PDA

View Full Version : How to read a XML file that uses UTF-8?



PaladinKnight
5th April 2010, 17:51
Hi!

There's a program I want to modify that has some problems parsing an XML file that uses UTF-8.

The content of some of the fields in the XML file is dumped into a flat file using a QTextStream (to which I tried specifying the encoding) but I can see that the characters which are not present in normal 7-bit ASCII are not correctly processed.

For example, a UTF-8 character that takes two bytes ends up in the flat file taking 4-5 bytes.

My guess is that when the file is read Qt (the code in question uses a QDomDocument) thinks that the file is in ISO-8859-1 (or something like that) and read the UTF-8 character as two characters. When it then tries to dump it in the flat file it tries to store these two characters as separate UTF-8 multi-bytes characters.

The end result is that the text strings end up being corrupted.

Is there a way to tell a QDomDocument which character set to use? Is it supposed to do it by itself using the XML header or is there something else to do? The correct character set (UTF-8) is declared in the XML file header.

Thank you!

Nick

Lykurg
5th April 2010, 19:10
How looks your code? Did you use
<?xml version="1.0" encoding="utf-8"?> inside your xml files?

PaladinKnight
10th April 2010, 13:52
Hi!

Sorry for the delayed reply, this week has been completely crazy...

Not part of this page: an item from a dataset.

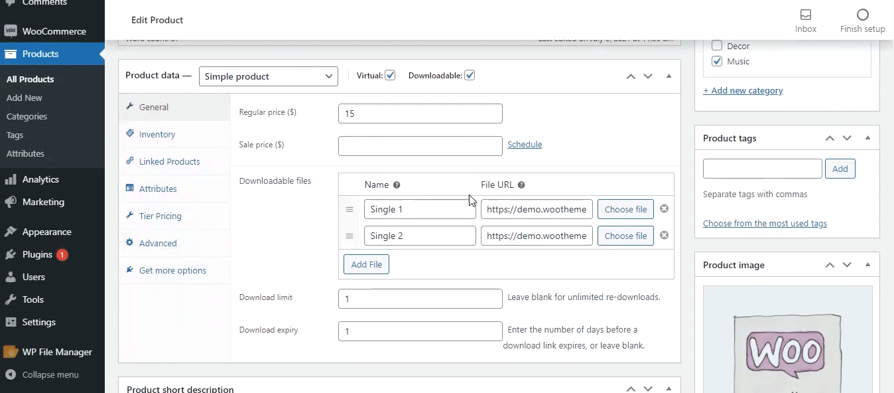Click the Add new category link
The image size is (894, 393).
[x=743, y=90]
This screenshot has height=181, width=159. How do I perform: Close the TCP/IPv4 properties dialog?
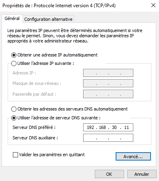[x=153, y=5]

The program in question is not a program I wrote, it's a program I'm trying to modify.

I'll have to simplify it somewhat in order to post it here.

The XML file does have the encoding declaration you posted, that's what I meant by <<The correct character set (UTF-8) is declared in the XML file header.>>.

I was hoping that the problem could be some sort of encoding declaration (like the one that can be done with a QTextStream) but there doesn't seem to be any to specify it when using QDomDocument (setContent) and a QFile.

Thank you!

Nick